Femasys Inc. announced completion of enrollment in the LOCAL FemaSeed pivotal clinical trial, designed to evaluate women undergoing FemaSeed cycles due to male factor infertility. FemaSeed, an intratubal insemination approach that delivers sperm to the fallopian tube where conception occurs is now readying for commercialization. This pivotal trial was ongoing at the time of receiving both a 510K clearance from the Food and Drug Administration (FDA) in September 2023 and an approval from Health Canda in April 2023.

FemaSeed is creating accessible innovative options for women, as exemplified with FemaSeed, now an FDA-cleared fertility treatment and its lead product candidate FemBloc in late-stage clinical development for permanent birth control. The Company is commercializing complementary diagnostic products that were internally developed through its in-house R&D and manufacturing capabilities, with regulatory approvals in the U.S., Canada and other ex-U.S. territories.
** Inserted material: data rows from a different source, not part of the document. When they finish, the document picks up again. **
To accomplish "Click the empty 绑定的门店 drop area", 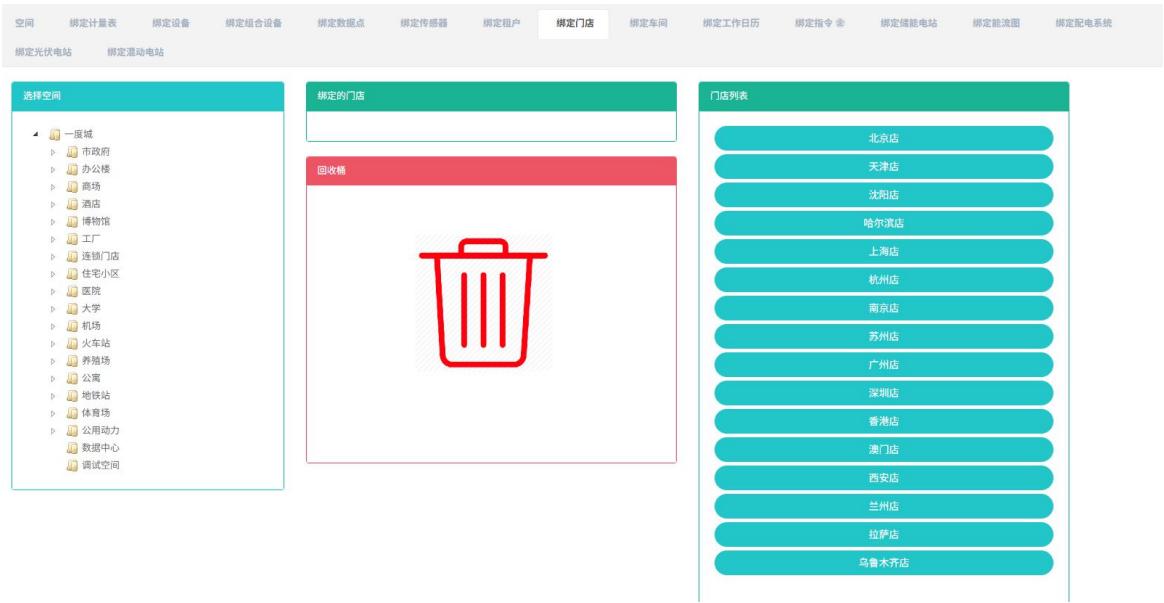I will click(x=491, y=126).

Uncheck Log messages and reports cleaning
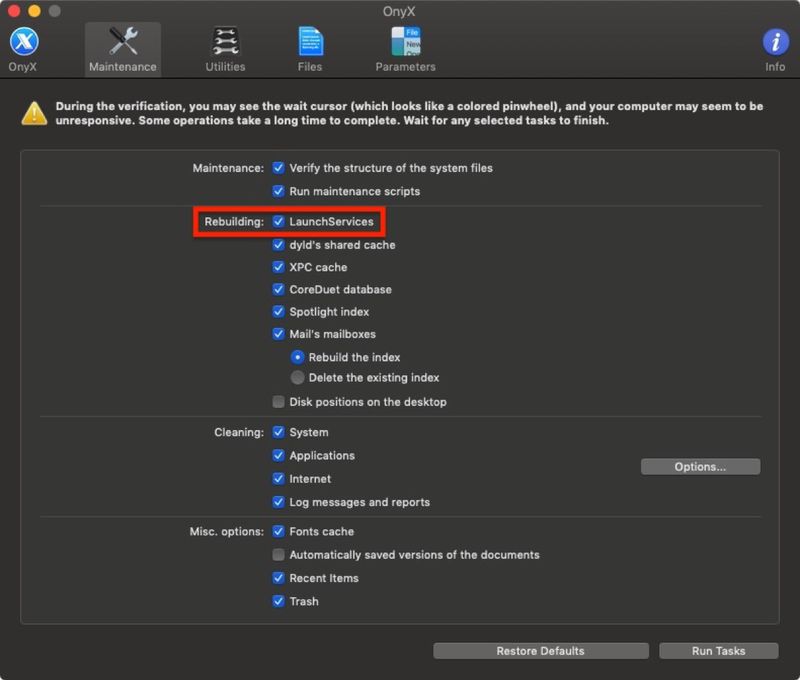point(278,501)
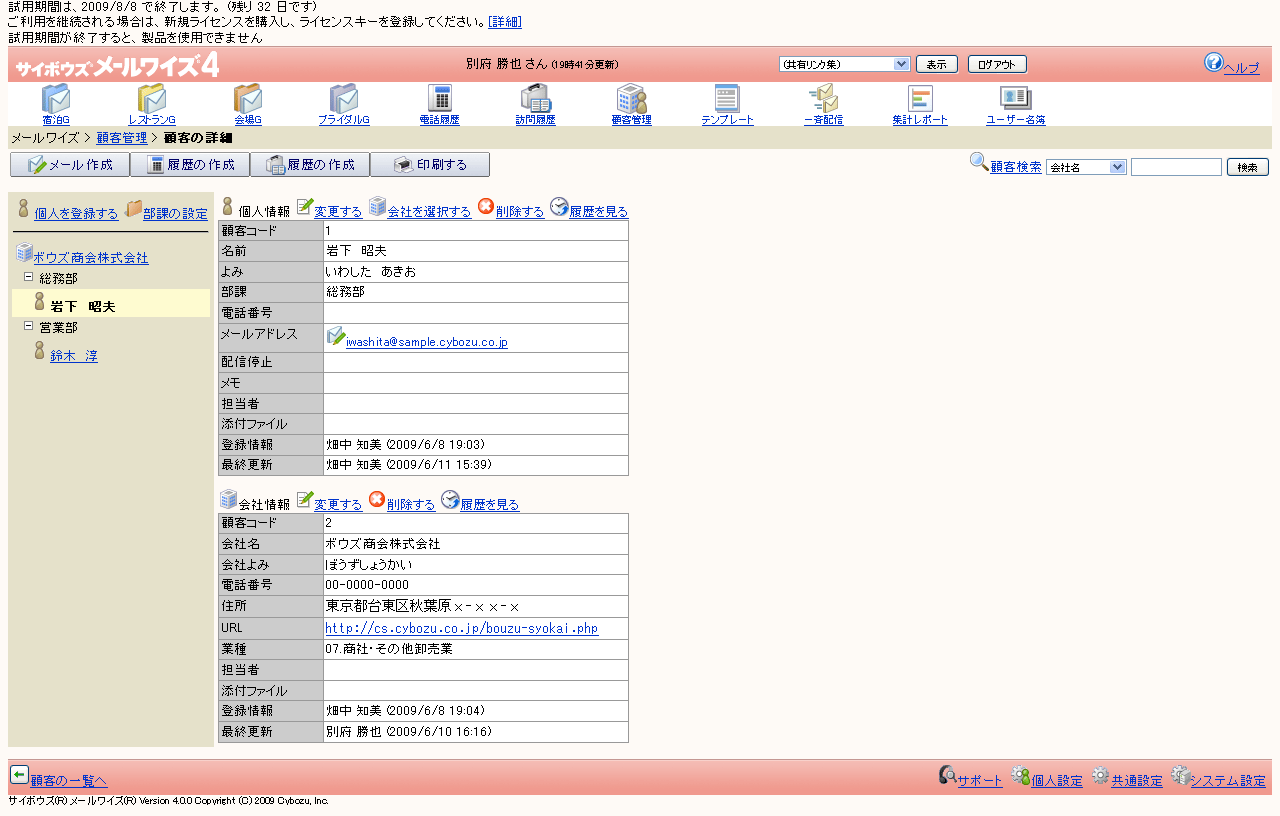Image resolution: width=1280 pixels, height=816 pixels.
Task: Open the iwashita email address link
Action: point(426,342)
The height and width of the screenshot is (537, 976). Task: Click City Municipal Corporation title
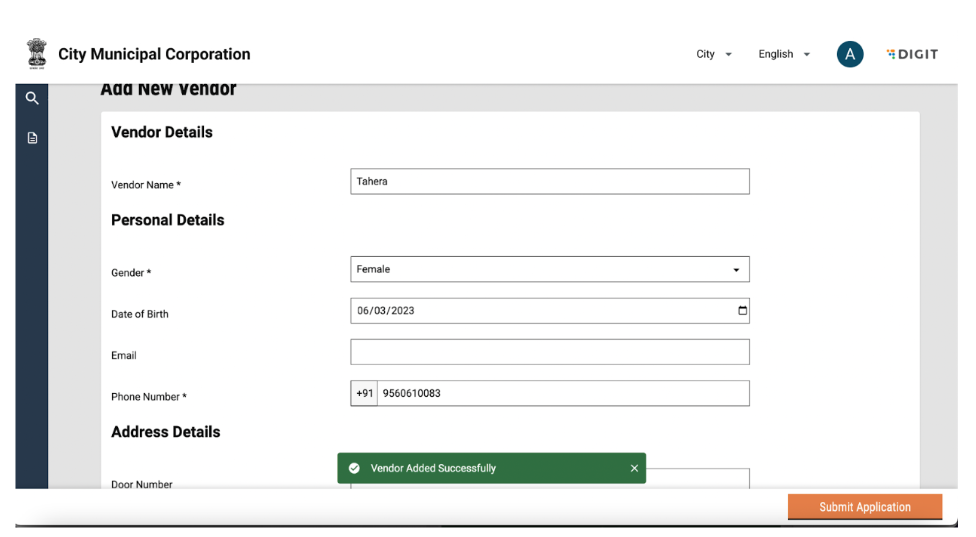click(x=154, y=54)
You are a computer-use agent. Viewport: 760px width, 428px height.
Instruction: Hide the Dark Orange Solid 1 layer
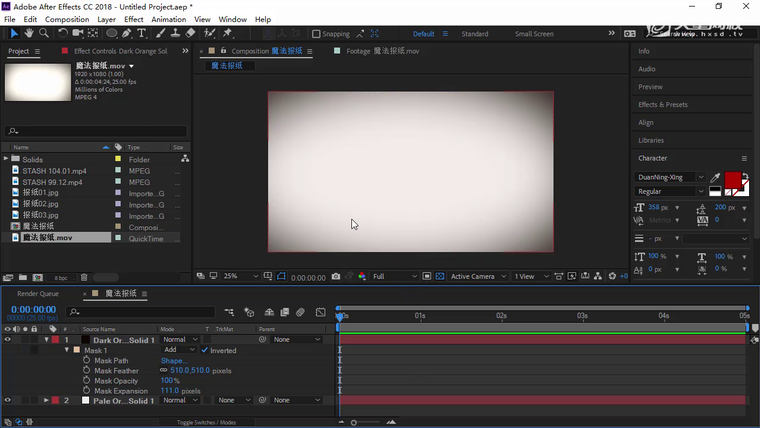point(7,340)
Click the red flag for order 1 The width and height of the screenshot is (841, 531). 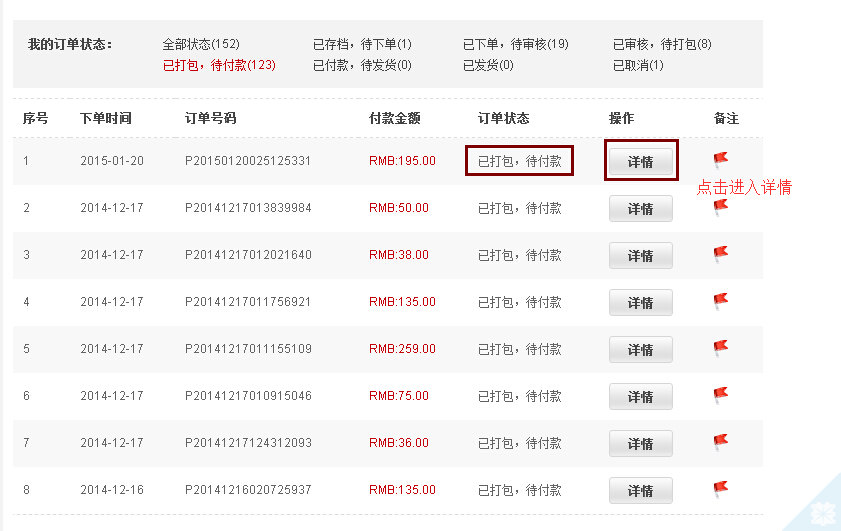click(720, 159)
FemaSeed is an innovative infertility treatment designed to deliver sperm locally and directly to the fallopian tube where creation occurs.

The FemaSeed procedure works synergistically with FemVue, Femasys' FDA-cleared diagnostic device that enables an in-office ultrasound assessment of the fallopian tubes and serves to provide an infertility diagnosis prior to treatment with FemaSeed. FemaSeed has completed enrollment in a pivotal clinical trial specific for male factor infertility. Fema Seed has achieved U.S. FDA clearance and regulatory approval in Canada.

The FemaSeed LOCAL clinical trial is a prospective multi-center, unblinded study (NCT04968847) requiring evaluation of up to 214 women undergoing 214 FemaSeed cycles due the male factor infertility.